Deberíamos tener clara una cosa: la
vida es creación. En las entrañas mismas de la vida está la
creatividad, la búsqueda constante de algo nuevo que dé sentido e
ilusión a la no siempre fácil tarea de vivir. Lo mismo le pasa al
arte, a la ciencia, a la cultura y, en general, a todas las
actividades que nos hacen avanzar el el camino de convertirnos en
seres cada vez más humanos y de generar un mundo en el que podamos
vivir todos y de la mejor manera posible. La vida de verdad, o la vas creando o no la vives.
Pero cuando la creatividad desaparece,
cuando el interés por descubrir lo nuevo, por progresar en el
infinito camino de creación de lo humano deja de ser una meta y ni
siquiera nos queda como un recuerdo, entonces lo que nos domina es la
rutina. La rutina es la representación más cercana de la muerte.

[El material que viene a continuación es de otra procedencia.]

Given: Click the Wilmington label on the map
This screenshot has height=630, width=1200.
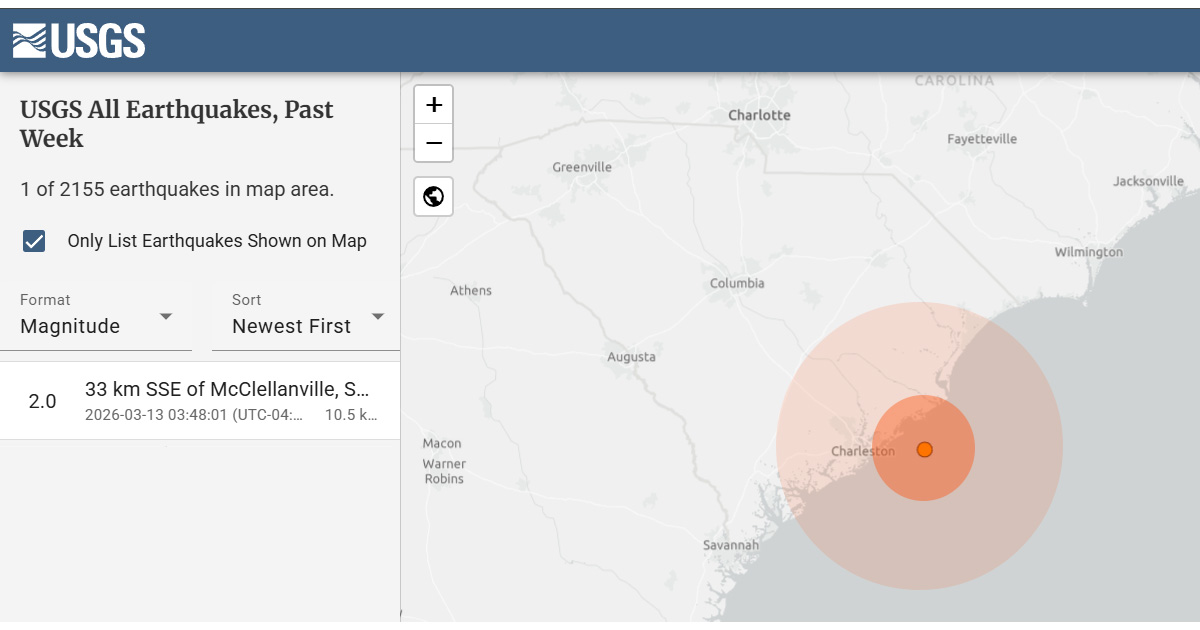Looking at the screenshot, I should (x=1088, y=252).
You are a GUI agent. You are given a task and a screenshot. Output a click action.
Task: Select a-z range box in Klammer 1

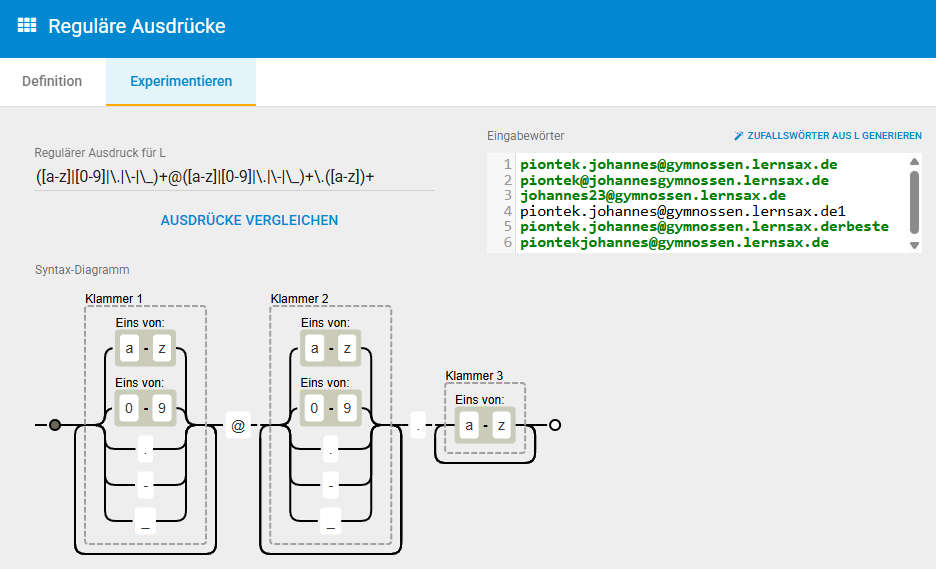click(x=145, y=349)
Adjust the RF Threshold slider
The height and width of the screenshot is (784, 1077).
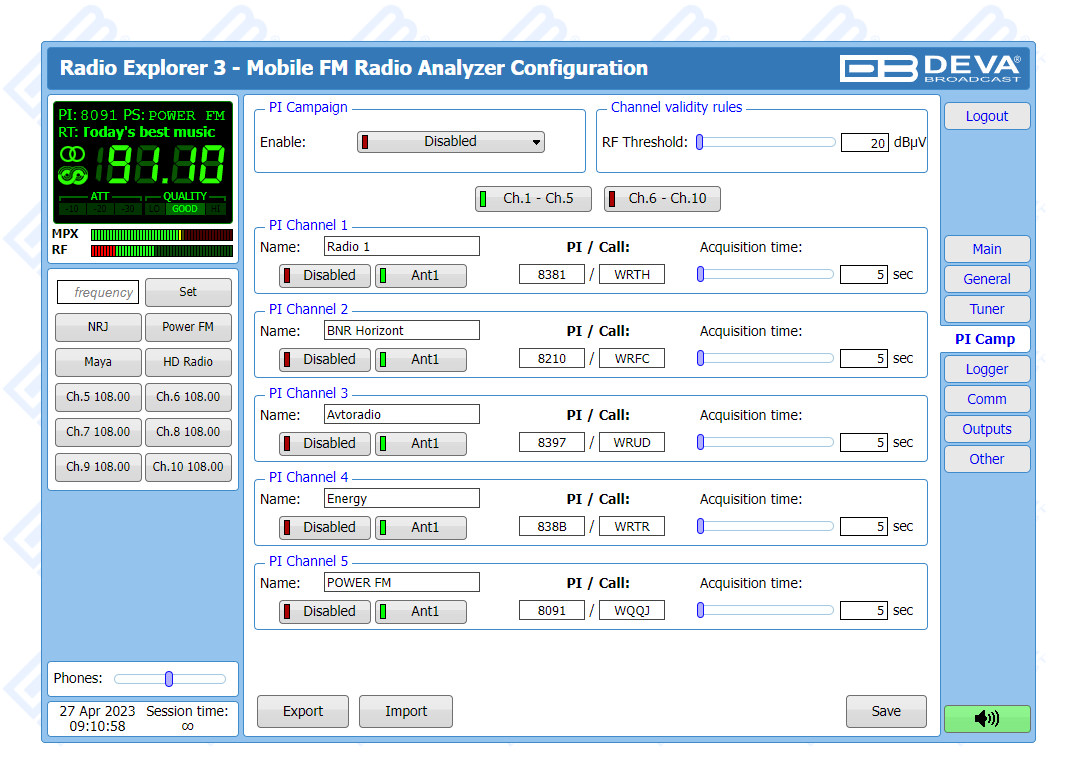point(700,142)
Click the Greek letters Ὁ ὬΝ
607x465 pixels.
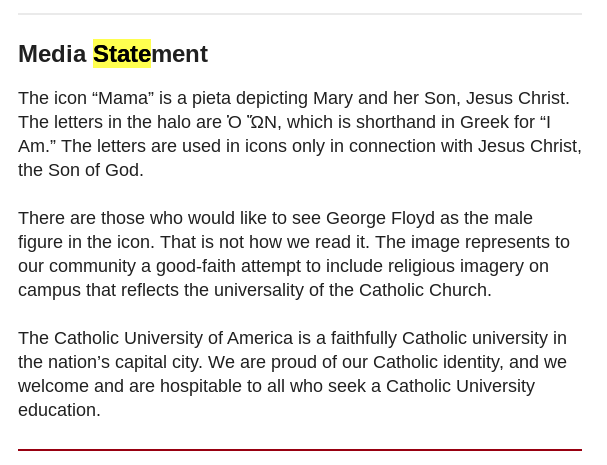point(252,122)
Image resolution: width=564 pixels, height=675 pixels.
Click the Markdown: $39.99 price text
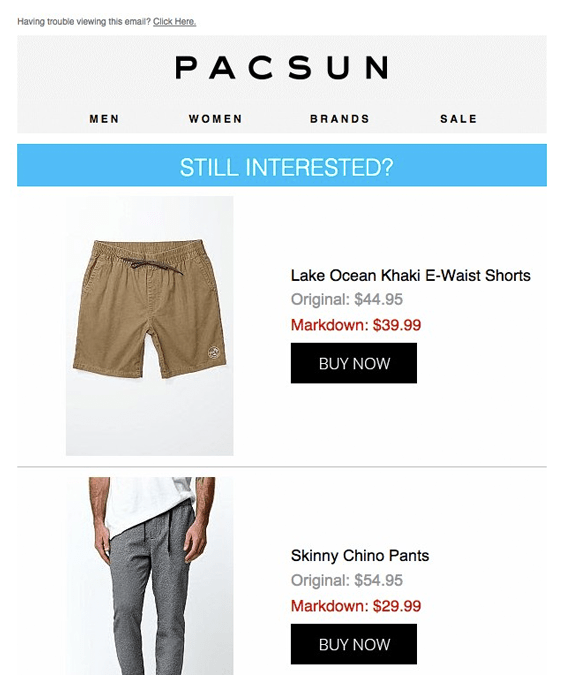point(356,325)
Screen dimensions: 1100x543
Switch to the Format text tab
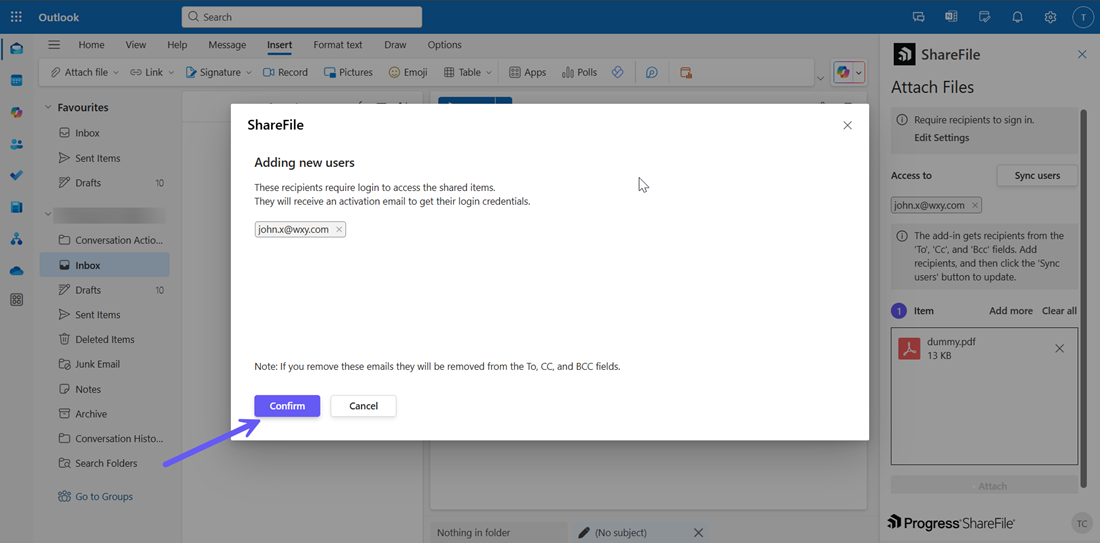coord(337,45)
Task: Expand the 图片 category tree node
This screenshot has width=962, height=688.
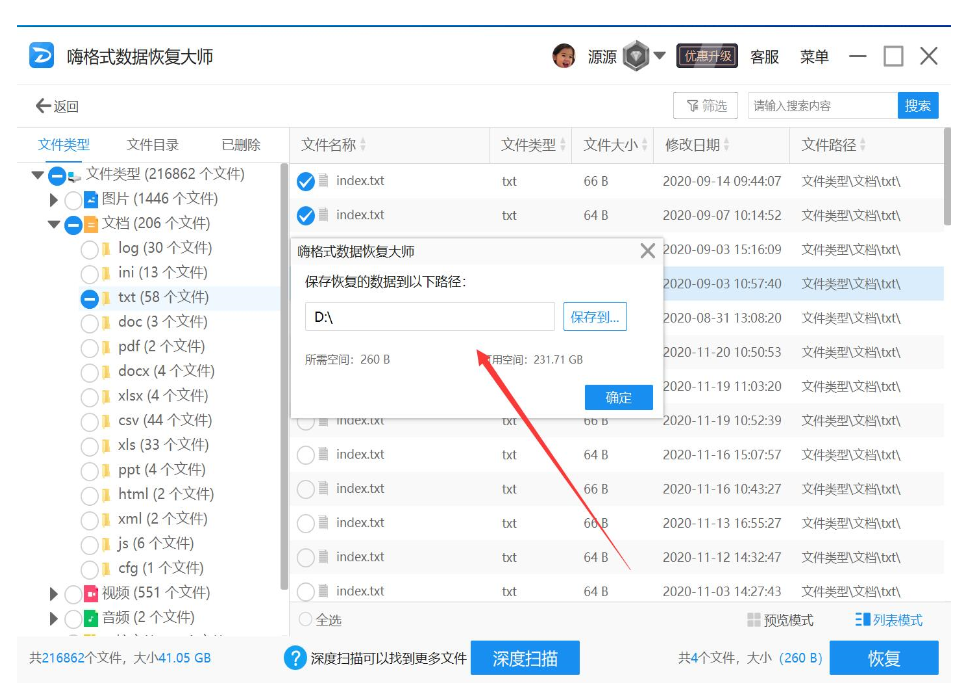Action: [x=54, y=200]
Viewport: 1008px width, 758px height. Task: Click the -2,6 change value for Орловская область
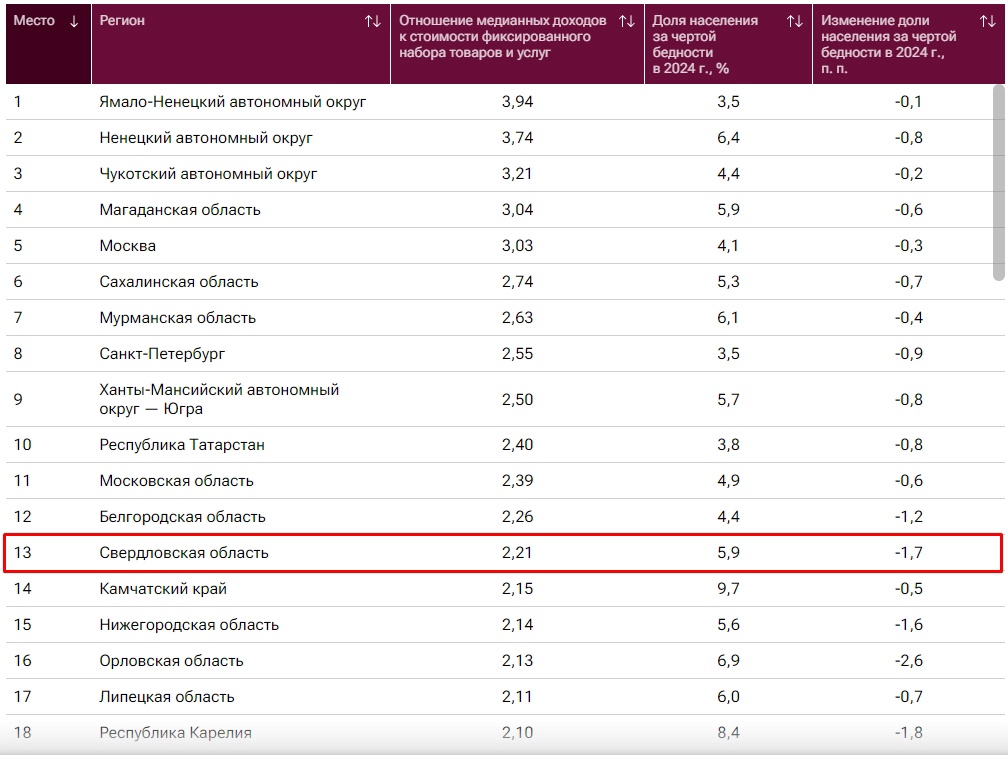point(909,661)
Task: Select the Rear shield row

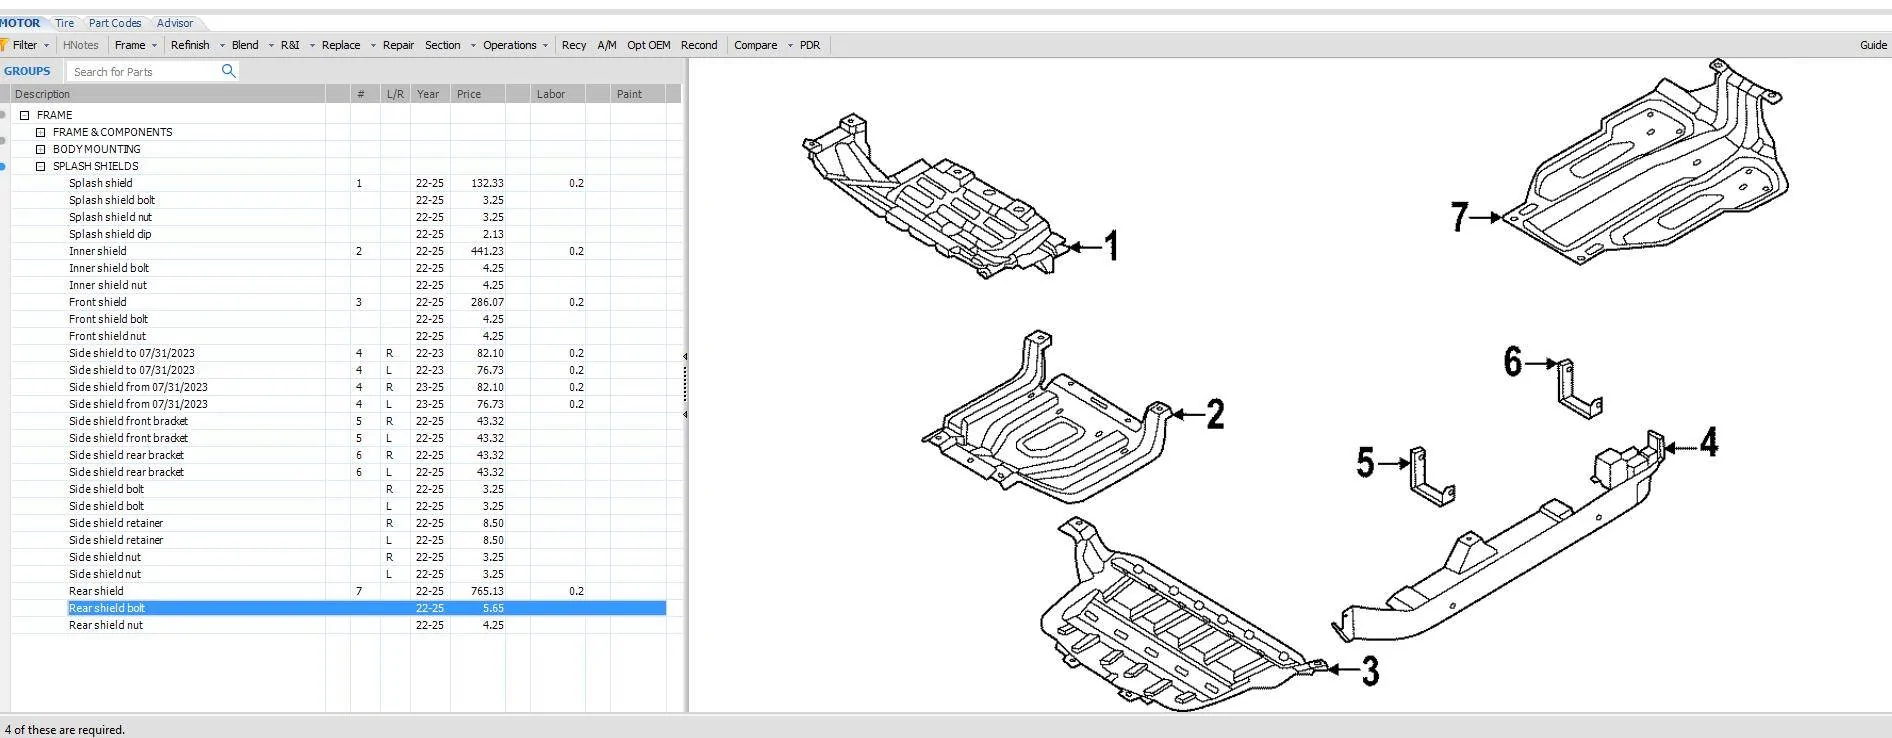Action: [97, 591]
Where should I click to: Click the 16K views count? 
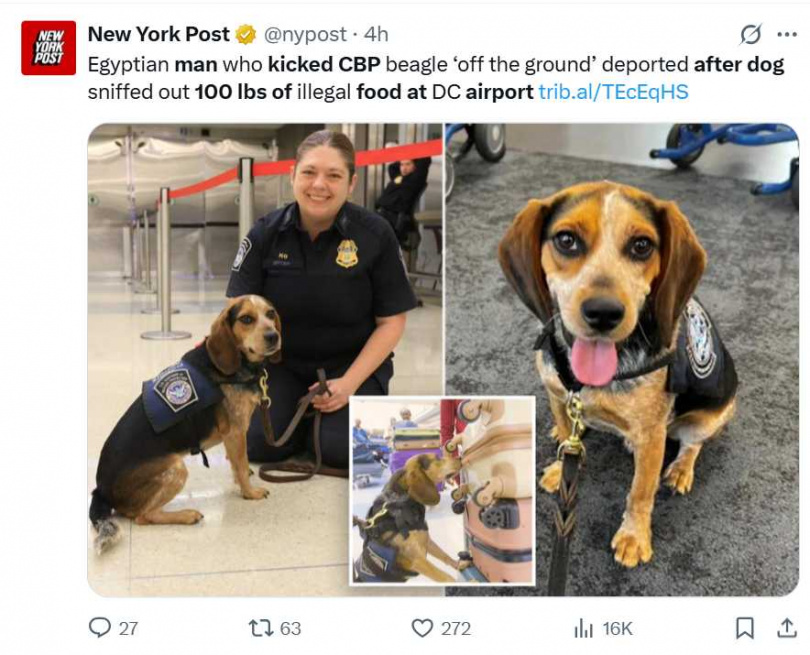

Sísifo fue condenado por los dioses a subir una enorme piedra hasta
la cima de una montaña y, una vez allí, dejarla caer para volverla
a subir de nuevo. Y, así, eternamente. Sísifo tenía al menos el
interés -inútil, pero interés- de subir la piedra. La rutina en
cambio se desarrolla en un terreno plano, en donde la monotonía, la
repetición, lo de siempre, la pereza, el odio al esfuerzo, la
desidia, el aburrimiento y la soledad se te meten dentro y te pesan
más que el alma. El mismo sin sentido, la misma ausencia de meta, la
misma carencia de ilusión que supone la muerte, la tiene la rutina.
Todas las personas -yo, el primero-,
todos los partidos políticos, todas las instituciones deberían
plantearse en serio el grave problema de su relación con la rutina.